Modified Duke–ISCVID 2023 Criteria

  • Definite IE: 2 major OR 1 major + 3 minor OR 5 minor.

  • Possible IE: 1 major + 1 minor OR 3 minor.

Major

  • Positive blood cultures (typical organisms, persistent, or single positive for Coxiella).

  • Echo/CT: vegetation, abscess, prosthetic dehiscence, new regurgitation.

Minor

  • Predisposing condition (IVDU, prosthetic valve, structural heart disease).

  • Fever ≥ 38°C.

  • Vascular phenomena.

  • Immunologic phenomena.

  • Positive blood culture not fulfilling major.

Investigations

  • Blood cultures: ≥3 sets, different sites, before antibiotics.

  • Echocardiography:

    • TTE (first-line).

    • TEE (better sensitivity, esp. prosthetic valves, S. aureus, inconclusive TTE).

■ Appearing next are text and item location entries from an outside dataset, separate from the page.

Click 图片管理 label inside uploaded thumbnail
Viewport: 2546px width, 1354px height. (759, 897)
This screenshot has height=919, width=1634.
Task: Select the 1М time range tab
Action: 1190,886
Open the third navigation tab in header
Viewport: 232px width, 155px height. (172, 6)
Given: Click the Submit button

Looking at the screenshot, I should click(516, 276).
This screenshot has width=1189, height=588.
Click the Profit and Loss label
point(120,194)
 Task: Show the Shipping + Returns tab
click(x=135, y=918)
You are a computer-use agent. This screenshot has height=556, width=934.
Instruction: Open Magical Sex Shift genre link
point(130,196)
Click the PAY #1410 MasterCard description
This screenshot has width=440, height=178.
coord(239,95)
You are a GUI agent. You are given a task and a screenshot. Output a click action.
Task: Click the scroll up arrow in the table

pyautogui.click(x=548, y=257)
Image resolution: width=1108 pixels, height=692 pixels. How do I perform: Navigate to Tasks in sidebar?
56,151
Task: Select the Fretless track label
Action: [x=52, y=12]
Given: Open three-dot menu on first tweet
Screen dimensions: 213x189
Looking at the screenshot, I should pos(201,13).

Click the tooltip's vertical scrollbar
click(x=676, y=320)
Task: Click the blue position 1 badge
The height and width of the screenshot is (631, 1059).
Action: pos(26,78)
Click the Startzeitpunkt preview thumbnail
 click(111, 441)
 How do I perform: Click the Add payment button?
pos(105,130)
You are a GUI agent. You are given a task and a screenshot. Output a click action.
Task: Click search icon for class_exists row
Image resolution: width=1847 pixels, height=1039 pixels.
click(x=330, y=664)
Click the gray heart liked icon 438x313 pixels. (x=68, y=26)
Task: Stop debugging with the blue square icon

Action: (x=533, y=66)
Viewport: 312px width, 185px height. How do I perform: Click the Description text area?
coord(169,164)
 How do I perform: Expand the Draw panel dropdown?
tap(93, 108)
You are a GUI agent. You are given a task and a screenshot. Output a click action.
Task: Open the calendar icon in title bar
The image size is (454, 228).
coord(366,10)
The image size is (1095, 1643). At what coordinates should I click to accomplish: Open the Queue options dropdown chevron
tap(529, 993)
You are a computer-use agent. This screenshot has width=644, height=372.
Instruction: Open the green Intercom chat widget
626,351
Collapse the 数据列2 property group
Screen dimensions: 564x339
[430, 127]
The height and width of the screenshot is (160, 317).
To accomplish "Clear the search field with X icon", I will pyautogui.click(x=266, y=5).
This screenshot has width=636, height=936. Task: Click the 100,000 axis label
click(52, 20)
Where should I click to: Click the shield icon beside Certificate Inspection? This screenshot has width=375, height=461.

  • Labs: ↑ ESR/CRP, normocytic anemia, microscopic hematuria, rheumatoid factor.

  • Imaging: CT/MRI for embolic complications, PET/CT (prosthetic valves).

  • Colonoscopy if Strep gallolyticus.


7️⃣ Management

Empiric Antibiotics (start after cultures)

  • Native valve, community-acquired: Vancomycin + ceftriaxone.

  • Prosthetic valve: Vancomycin + gentamicin + cefepime/ceftriaxone.

  • Duration: 4–6 weeks IV.

Targeted therapy (examples)

  • MSSA: nafcillin/oxacillin.

  • MRSA: vancomycin or daptomycin.

  • Viridans strep: penicillin G or ceftriaxone ± gentamicin.

  • Enterococcus: ampicillin + gentamicin OR ampicillin + ceftriaxone.

  • HACEK: ceftriaxone.

  • Fungal: amphotericin B or echinocandin ± valve surgery.

Surgery Indications

  • Heart failure due to valve dysfunction.

  • Uncontrolled infection: abscess, persistent bacteremia, fungal/MDRO.

  • Prevention of embolism: vegetation >10 mm with recurrent emboli.


8️⃣ Complications

  • Cardiac: CHF, abscess, fistula, conduction block, prosthetic dehiscence.

  • Embolic: stroke, splenic/renal infarcts, septic PE.

  • Infectious metastasis: brain abscess, vertebral osteomyelitis, mycotic aneurysm.

  • Renal: GN, infarction, drug nephrotoxicity.


9️⃣ Prognosis

  • Mortality: ~15–30%.

  • Worse prognosis with: prosthetic valves, S. aureus, fungi, elderly, heart failure, perivalvular abscess.


🔟 Prevention

  • Antibiotic prophylaxis (amoxicillin before dental/respiratory/infected skin procedures) only for:

    • Prosthetic valves.

    • Previous IE.

    • Certain congenital defects.

    • Heart transplant recipients with valvulopathy.


💡 Clinical Pearls

  • S. gallolyticusalways do colonoscopy (CRC risk).

  • IVDU → usually tricuspid valve → septic pulmonary emboli.

  • Acute severe MR or AR + fever → think IE.

  • TEE is superior to TTE (esp. prosthetic or obese patients).

  • Avoid anticoagulation unless another indication (risk of hemorrhagic stroke with emboli).

  • Persistent fever despite antibiotics? → suspect abscess or resistant bug.